Exercise instructions: Recast the items below as a numbered list, leaving out any blank lines.

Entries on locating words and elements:
▬▬▬▬▬▬

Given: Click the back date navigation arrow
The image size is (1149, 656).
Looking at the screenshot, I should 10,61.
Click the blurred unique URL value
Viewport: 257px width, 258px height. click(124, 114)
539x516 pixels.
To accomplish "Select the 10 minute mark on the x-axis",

▬▬▬▬▬▬

Correct response:
1. Given: Click the back date navigation arrow
2. The image size is (1149, 656).
3. Looking at the screenshot, I should 10,61.
4. Click the blurred unique URL value
5. Viewport: 257px width, 258px height. click(124, 114)
6. 539x516 pixels.
7. To accomplish "Select the 10 minute mark on the x-axis",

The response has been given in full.